_Goal of the exercise:_ According to the interview, how many words long was the manuscript of My Hands Came Away Red when it was finished?

_Extracted text:_
Segment Open

That’s exciting. And then, you kind of broke the rules. You didn’t go about pitching it in the usual way with some sample chapters or getting an agent. You actually wrote the entire manuscript of My Hands Came Away Red and sent it out to people that would take it unsolicited, correct?

Yeah, I wasn’t thinking about publication when I wrote it. I wrote it because I always knew in the back of my mind that [publication] might be an option one day, if I was very. very lucky.  But it was that feeling of “I have said I’m going to do this, I feel tasked to do this, so just do it. Now is the season to do it.”  In retrospect, it might have been wise to do a little more preparation.  To learn, for example, that manuscripts are not typically 170,000 words long, which was how long it was when I had finished it. So, I overwrote drastically.  That’s how little I knew.  I was like, I’m gonna write it, so I might as well just finish it. So I almost didn’t let myself think about publication until I was finished. 

I always thought that that was jumping too far ahead in the process.  And I just feel, compared to how challenging it was to write it, I feel so blessed by the publication process.  I didn’t know what to do when I finished it, so I started thinking about, What do you do with these things once you finish it? And I looked up publishers who took unsolicited manuscripts, and I sent it out to three of those. Two of them were interested, and Moody was actually the very first publishing house I had queried.  So, that was just, it just felt like an amazing God thing. 

That definitely sounds like a God thing. Now, tell us a little bit about your very interesting day job that sort of colored the characters in your book.  I was just doing a little bit of research, and I was trying to wrap my arms around what that looked like. 

My full-time day job at the moment is working at Headington Institute. We’re a nonprofit that provides psychological and spiritual support for humanitarian workers around that world. I direct our training program. Basically what that means is that when I’m on the road, I’m teaching workshops on stress, trauma and thriving and coping with the pressures of humanitarian and disaster-relief work. I talk about travel stress and a whole bunch of other unusual stresses that tend to come with humanitarian work. When I’m back here in California [McKay’s home base], I’m writing material for their website and overseeing projects and planning for workshops. We’re working on regional workshops in Kenya.  Unfortunately I had to postpone going to Kenya next week due to the violence there at the moment, but we’re hoping to be there in July, and then in Asia sometime in August.  So, it keeps me busy. 

Do you ever have to use some of your own advice just to deal with what your characters went through when you were writing it?

Segment Closed

_Available data:_

Segment Open

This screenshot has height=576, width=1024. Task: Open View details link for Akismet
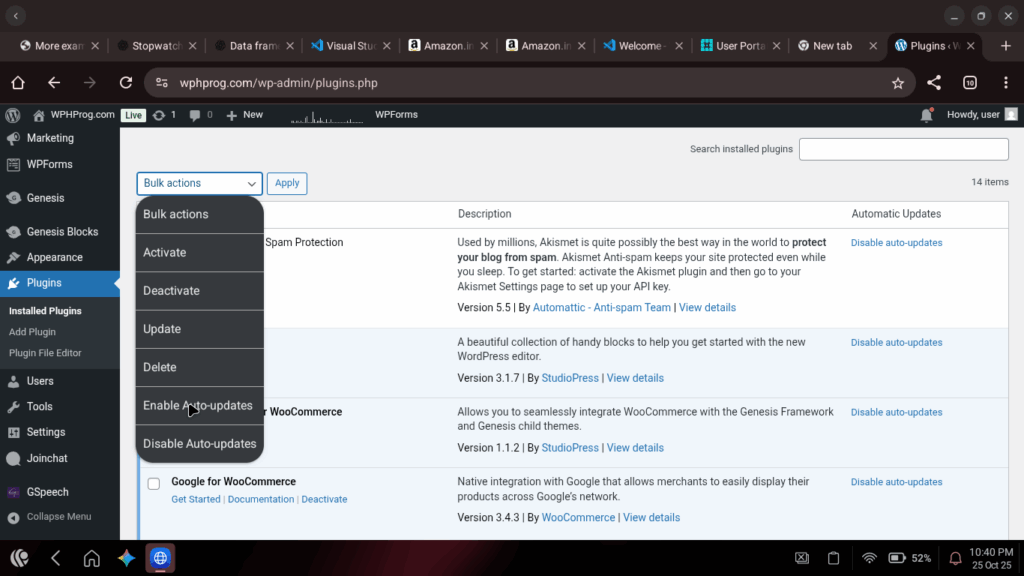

Segment Closed

_Exercise solution:_ 170,000 words